In the records below, write out word for word the part that opens with the line containing "Task: Click the Werte ersetzen icon" and closes with the line containing "click(317, 306)", including both of those lines.
===
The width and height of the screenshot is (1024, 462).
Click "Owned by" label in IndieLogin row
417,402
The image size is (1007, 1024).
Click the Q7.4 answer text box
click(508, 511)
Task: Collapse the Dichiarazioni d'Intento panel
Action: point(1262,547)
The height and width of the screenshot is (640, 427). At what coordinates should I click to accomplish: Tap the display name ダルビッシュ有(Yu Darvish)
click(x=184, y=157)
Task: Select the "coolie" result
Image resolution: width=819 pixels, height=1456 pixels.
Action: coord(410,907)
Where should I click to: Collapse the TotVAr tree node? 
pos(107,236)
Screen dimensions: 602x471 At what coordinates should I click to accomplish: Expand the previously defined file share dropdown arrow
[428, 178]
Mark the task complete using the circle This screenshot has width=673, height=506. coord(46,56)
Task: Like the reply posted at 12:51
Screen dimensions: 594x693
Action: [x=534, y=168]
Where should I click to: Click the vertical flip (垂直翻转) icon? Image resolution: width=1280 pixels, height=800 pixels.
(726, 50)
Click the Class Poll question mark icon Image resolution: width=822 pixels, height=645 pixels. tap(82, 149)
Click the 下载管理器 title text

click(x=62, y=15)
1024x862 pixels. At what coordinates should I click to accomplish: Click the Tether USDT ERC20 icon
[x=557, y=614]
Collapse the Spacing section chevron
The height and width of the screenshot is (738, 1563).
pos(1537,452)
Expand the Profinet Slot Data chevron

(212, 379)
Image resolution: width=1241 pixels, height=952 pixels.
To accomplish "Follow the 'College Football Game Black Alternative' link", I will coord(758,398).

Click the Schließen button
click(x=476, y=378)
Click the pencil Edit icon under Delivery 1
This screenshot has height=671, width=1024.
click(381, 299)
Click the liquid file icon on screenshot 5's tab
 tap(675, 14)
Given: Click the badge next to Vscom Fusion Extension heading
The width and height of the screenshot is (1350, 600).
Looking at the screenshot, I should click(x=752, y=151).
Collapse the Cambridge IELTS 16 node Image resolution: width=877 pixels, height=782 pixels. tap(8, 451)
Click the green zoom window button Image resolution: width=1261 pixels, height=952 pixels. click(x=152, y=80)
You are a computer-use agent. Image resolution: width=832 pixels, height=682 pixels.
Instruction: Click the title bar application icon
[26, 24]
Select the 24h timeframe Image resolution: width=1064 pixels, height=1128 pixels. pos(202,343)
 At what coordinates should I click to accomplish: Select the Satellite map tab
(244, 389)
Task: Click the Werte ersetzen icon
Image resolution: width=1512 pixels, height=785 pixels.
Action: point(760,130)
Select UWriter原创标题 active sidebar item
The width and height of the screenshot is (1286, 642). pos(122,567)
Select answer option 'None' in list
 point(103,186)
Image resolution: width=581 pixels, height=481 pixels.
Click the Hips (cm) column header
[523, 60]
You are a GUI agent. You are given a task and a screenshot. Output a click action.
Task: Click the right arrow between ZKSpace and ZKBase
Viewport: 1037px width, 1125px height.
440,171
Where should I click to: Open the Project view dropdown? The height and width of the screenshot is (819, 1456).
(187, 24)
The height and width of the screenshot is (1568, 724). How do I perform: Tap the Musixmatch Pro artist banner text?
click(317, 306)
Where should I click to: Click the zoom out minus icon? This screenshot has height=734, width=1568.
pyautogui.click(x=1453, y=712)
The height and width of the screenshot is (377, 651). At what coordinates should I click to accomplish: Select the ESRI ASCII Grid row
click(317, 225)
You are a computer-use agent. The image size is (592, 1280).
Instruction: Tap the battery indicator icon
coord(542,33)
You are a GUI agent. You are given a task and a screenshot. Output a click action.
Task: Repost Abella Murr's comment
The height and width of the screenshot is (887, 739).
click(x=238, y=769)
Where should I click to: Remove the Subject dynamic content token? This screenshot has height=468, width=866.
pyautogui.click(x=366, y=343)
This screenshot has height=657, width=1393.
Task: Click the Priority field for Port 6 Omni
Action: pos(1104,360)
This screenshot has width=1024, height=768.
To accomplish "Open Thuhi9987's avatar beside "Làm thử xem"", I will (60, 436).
===
◆ ANSWER TO THE PROBLEM ◆
Task: Click the Werte ersetzen icon
Image resolution: width=1512 pixels, height=785 pixels.
Action: point(760,130)
Select UWriter原创标题 active sidebar item
The width and height of the screenshot is (1286, 642). pos(122,567)
Select answer option 'None' in list
 point(103,186)
Image resolution: width=581 pixels, height=481 pixels.
Click the Hips (cm) column header
[523, 60]
You are a GUI agent. You are given a task and a screenshot. Output a click action.
Task: Click the right arrow between ZKSpace and ZKBase
Viewport: 1037px width, 1125px height.
440,171
Where should I click to: Open the Project view dropdown? The height and width of the screenshot is (819, 1456).
(187, 24)
The height and width of the screenshot is (1568, 724). How do I perform: Tap the Musixmatch Pro artist banner text?
click(317, 306)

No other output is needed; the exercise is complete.